Three honored for saving teen’s life
From left, Canonsburg Mayor David Rhome and police Chief R.T. Bell pose with 15-year-old Johnathan Ayres and three recipients of a mayoral certificate of commendation: Officer Jonathan Cornell, Kang’s Black Belt Academy owner Jeff Jox and Canonsburg resident Lisa Takash. Cornell, Jox and Takash are credited with saving Ayres’ life after he collapsed as a result of cardiac arrest at the martial arts academy.
Order a Print
CANONSBURG – Temporarily setting aside finance reports and construction projects, Canonsburg Mayor David Rhome opened Monday’s council meeting with some stirring words.
“I believe that we all take life for granted, and so often it passes us by so fast,” Rhome said. “Please don’t take life for granted. This young man right here is a living testament of that.”
That young man was 15-year-old Johnathan Ayres of Houston, who collapsed during a Tae Kwon Do class at Kang’s Black Belt Academy in Canonsburg May 18. Ayres’ breathing and pulse came to a halt, but a parent, a Canonsburg police officer and the academy owner performed cardiopulmonary resuscitation on Ayres until paramedics arrived and connected him to a defibrillator. He was then flown to Children’s Hospital of Pittsburgh of UPMC, where he has since recovered.

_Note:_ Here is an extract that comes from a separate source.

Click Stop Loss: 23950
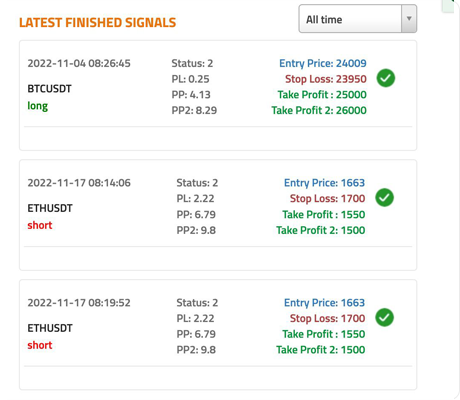Screen dimensions: 460x400 pyautogui.click(x=326, y=79)
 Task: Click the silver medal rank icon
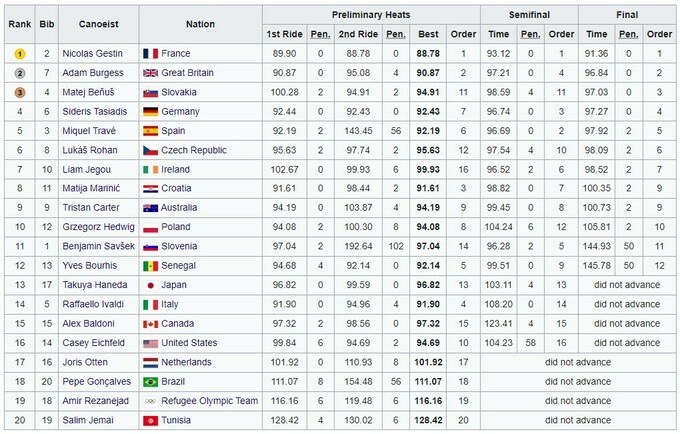(19, 72)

For their heroic efforts, Officer Jonathon Cornell, academy owner Jeff Jox and Lisa Takash, of Canonsburg, were each awarded a mayor’s certificate of commendation at the meeting.
“I’m just happy to see he’s doing well,” Cornell said. Cornell also received an honorary black belt certificate on behalf of Kang’s Academy.
“(Johnathan is) here today because of a group effort, and we were happy to have you there with us,” Jox said to Cornell.
Ayres, who had not seen Takash or Cornell since the incident, bashfully joined them at the front of the council chamber and thanked them “for helping me get through this.”
Ayres, a student at Chartiers-Houston High School, was diagnosed with a heart defect called a right bundle branch block. Doctors kept him in a paralytic state for several days to reduce the risk of brain damage and swelling. He then underwent heart surgery, and a device was implanted to prevent future cardiac arrests.
Jox said Ayres will return to classes as soon as he receives the go-ahead from doctors.
“He’s a competitive martial artist. He’s competed at state and local tournaments and done really well,” Jox said. “Those are the things that he enjoys doing.”
An event called “Kick-A-Thon 4 John-A-Than” will be held at Kang’s Academy July 27 to raise money for Ayres and his parents. There will be raffle prizes, and certificates will be awarded to students who participate and kick pads nonstop for nearly four minutes.
“It’s a vehicle to get everyone in the mood and pumped up,” Jox said.
After that event, Jox hopes to host a free, public CPR and first-aid training session at the academy.